Laboratory diagnosis:
Culture of H. capsulatum is considered the gold standard, but can require a 2-to-4 week incubation, making it
impractical for acute, life-threatening infections. Culture has a sensitivity of 85% in disseminated histoplasmosis, 85%
in chronic pulmonary histoplasmosis, and 15% in self-limited manifestations (acute pulmonary histoplasmosis,
rheumatologic manifestations, and pericarditis) (1,4). In cases were there is a strong clinical suspicion of H.
capsulatum, the JHH mycology lab may be contacted directly so that negative cultures can be maintained past 4 weeks
(5).
For infections of greater than 2-to-6 weeks in duration, serological detection of antibodies provides rapid detection.
However, antibodies may not be detectable in immunocompromised individuals. Serology has a sensitivity of 71% in
disseminated histoplasmosis, 100% in chronic pulmonary histoplasmosis, and 98% in self-limited manifestations (1,4).

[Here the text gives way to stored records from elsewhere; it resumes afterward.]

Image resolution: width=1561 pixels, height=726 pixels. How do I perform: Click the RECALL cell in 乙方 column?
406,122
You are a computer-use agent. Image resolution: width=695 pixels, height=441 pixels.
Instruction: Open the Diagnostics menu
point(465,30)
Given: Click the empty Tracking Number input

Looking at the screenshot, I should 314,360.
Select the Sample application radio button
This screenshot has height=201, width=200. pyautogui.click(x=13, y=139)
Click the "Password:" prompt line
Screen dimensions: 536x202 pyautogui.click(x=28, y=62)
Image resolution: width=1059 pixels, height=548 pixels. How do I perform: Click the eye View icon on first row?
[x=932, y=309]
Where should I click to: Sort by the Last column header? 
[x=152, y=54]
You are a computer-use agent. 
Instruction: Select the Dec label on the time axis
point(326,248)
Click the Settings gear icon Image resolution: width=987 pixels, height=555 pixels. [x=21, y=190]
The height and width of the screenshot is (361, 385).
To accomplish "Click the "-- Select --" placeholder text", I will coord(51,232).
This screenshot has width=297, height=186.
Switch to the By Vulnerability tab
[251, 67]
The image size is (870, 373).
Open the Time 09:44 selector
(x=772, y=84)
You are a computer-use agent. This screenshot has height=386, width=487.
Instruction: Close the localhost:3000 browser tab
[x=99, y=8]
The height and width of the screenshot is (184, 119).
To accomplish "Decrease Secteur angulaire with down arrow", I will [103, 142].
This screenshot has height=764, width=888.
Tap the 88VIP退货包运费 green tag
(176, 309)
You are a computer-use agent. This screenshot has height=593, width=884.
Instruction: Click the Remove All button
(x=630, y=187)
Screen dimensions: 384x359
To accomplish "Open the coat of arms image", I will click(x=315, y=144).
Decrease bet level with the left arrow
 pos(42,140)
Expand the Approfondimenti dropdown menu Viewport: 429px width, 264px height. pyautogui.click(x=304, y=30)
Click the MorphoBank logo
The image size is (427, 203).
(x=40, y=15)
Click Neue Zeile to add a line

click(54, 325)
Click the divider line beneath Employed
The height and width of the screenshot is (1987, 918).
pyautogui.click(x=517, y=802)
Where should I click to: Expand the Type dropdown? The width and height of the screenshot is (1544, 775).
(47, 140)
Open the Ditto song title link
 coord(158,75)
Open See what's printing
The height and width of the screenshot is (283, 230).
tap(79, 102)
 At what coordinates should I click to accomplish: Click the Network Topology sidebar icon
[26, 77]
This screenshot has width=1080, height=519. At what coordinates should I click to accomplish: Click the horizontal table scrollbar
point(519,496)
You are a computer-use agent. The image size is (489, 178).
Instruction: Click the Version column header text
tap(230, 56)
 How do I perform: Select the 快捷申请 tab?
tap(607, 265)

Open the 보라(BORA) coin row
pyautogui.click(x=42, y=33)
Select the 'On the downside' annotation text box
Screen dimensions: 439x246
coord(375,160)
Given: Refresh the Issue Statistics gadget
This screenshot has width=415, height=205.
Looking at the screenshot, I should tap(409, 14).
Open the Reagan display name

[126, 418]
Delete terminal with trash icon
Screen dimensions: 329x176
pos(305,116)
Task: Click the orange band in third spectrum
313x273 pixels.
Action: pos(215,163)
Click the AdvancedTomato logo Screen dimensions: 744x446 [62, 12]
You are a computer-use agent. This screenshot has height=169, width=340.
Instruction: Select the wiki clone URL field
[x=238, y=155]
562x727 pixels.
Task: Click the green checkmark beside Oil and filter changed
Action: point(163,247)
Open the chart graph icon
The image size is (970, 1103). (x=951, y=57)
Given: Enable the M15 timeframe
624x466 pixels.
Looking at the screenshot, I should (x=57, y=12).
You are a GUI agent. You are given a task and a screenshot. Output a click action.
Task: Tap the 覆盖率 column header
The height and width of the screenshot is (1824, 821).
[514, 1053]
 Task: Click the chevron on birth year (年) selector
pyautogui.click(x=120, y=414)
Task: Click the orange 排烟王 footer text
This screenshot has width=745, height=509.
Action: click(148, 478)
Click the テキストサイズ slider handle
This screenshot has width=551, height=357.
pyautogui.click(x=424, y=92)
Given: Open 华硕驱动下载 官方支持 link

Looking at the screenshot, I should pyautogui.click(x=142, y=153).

Serological false positives may result from other fungal infections, including blastomycosis and aspergillosis (3).
Direct fungal staining of tissue or blood is another rapid means of diagnosis, but suffers from poor sensitivity.
Staining has a sensitivity of 43% in disseminated histoplasmosis, 17% in chronic pulmonary histoplasmosis, and 9% in
self-limited manifestations (1,4). Identification relies on the morphological characteristics of the yeast form and C.
glabrata, P. marneffei, Leishmania, P. carinii, and staining artifacts can produce false positives (3).
Antigen detection in urine is the most sensitive test for disseminated histoplasmosis, but may be less useful in chronic
infections. Urine antigen can also be followed to monitor therapy. Antigen detection has a sensitivity of 92% in
disseminated histoplasmosis, 21% in chronic pulmonary histoplasmosis, and 39% in self-limited manifestations (1,4).
Treatment:
Treatment varies with the nature and severity of the infection. Amphotericin B, followed by long-term itraconazole is
recommended for severe cases of histoplasmosis. Long-term itraconazole alone is recommended for moderate and
mild cases. Corticosteroids and/or pericardial drainage is recommended for severe pericarditis, and NSAIDs are
recommended for mild pericarditis. NSAIDs are recommended for rheumatologic manifestations (1).
References:
(1) Kurowski R, Ostapchuk M. Overview of histoplasmosis. Am Fam Physician. 2002 Dec 15;66(12):2247-52.
(2) Chang RC, Susanto I. Histoplasmosis. E-Medicine, http://www.emedicine.com/med/topic1021.htm. Last
updated 9/19/2005. Accessed 10/12/2006.
(3) Wheat JL. Current diagnosis of histoplasmosis. Trends Microbiol. 2003 Oct;11(10):488-94.
(4) Wheat JL. Histoplasmosis. Experience during outbreaks in Indianapolis and review of the literature. Medicine
(Baltimore). 1997 Sep;76(5):339-54.
(5) Merz WG, personal communication.